EXERCISE REQUIREMENTS:
Please count the lines in the entries below that contain the word "arrow" and reply with the number alone.

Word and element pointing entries
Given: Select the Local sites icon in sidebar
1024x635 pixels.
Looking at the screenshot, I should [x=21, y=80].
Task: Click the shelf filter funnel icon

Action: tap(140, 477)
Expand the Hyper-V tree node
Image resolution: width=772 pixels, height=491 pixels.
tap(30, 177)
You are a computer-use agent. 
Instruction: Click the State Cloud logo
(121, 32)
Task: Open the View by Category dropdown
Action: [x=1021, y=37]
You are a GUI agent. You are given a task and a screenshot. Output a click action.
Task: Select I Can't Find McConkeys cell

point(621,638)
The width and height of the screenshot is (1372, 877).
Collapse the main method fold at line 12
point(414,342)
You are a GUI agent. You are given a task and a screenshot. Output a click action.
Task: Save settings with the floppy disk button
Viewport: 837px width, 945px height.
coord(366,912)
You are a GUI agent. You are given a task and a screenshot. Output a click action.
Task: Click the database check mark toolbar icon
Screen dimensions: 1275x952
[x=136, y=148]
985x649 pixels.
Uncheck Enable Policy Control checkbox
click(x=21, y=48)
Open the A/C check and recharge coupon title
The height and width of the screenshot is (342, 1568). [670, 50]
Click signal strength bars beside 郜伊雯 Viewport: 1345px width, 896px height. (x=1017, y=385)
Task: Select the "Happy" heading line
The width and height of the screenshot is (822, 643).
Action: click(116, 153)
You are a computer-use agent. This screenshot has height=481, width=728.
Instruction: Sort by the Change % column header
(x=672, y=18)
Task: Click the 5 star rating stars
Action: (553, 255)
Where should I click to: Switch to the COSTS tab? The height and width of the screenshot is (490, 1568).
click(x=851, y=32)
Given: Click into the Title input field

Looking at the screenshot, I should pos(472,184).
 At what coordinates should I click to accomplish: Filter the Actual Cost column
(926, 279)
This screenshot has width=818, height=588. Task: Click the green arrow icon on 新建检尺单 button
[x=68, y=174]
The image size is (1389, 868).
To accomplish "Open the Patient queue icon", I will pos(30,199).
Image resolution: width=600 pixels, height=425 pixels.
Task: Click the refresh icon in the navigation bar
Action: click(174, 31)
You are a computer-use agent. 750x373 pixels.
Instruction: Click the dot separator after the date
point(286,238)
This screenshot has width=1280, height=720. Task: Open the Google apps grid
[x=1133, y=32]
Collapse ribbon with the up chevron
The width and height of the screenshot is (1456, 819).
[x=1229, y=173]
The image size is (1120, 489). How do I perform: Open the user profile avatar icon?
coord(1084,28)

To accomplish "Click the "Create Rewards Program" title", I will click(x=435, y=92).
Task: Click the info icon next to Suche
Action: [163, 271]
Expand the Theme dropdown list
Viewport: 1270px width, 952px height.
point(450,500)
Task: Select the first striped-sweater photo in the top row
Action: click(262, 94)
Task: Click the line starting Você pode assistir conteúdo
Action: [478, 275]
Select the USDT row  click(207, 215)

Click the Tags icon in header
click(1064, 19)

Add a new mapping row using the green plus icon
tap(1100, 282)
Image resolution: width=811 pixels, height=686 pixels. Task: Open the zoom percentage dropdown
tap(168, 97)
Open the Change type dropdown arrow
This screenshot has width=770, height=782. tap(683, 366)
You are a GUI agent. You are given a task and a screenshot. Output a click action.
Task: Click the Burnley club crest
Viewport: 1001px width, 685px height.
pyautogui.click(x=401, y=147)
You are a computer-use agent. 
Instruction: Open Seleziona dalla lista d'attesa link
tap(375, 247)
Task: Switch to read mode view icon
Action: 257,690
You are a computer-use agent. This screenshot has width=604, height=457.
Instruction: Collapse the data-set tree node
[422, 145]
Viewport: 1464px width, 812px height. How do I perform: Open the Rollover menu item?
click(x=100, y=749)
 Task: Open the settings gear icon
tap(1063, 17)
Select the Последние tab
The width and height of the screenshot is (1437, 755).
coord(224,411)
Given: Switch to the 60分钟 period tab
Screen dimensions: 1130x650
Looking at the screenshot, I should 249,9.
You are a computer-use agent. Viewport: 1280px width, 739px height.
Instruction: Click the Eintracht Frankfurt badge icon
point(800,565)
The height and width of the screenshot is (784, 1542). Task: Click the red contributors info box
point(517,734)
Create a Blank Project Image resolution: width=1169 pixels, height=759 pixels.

EXERCISE ANSWER:
2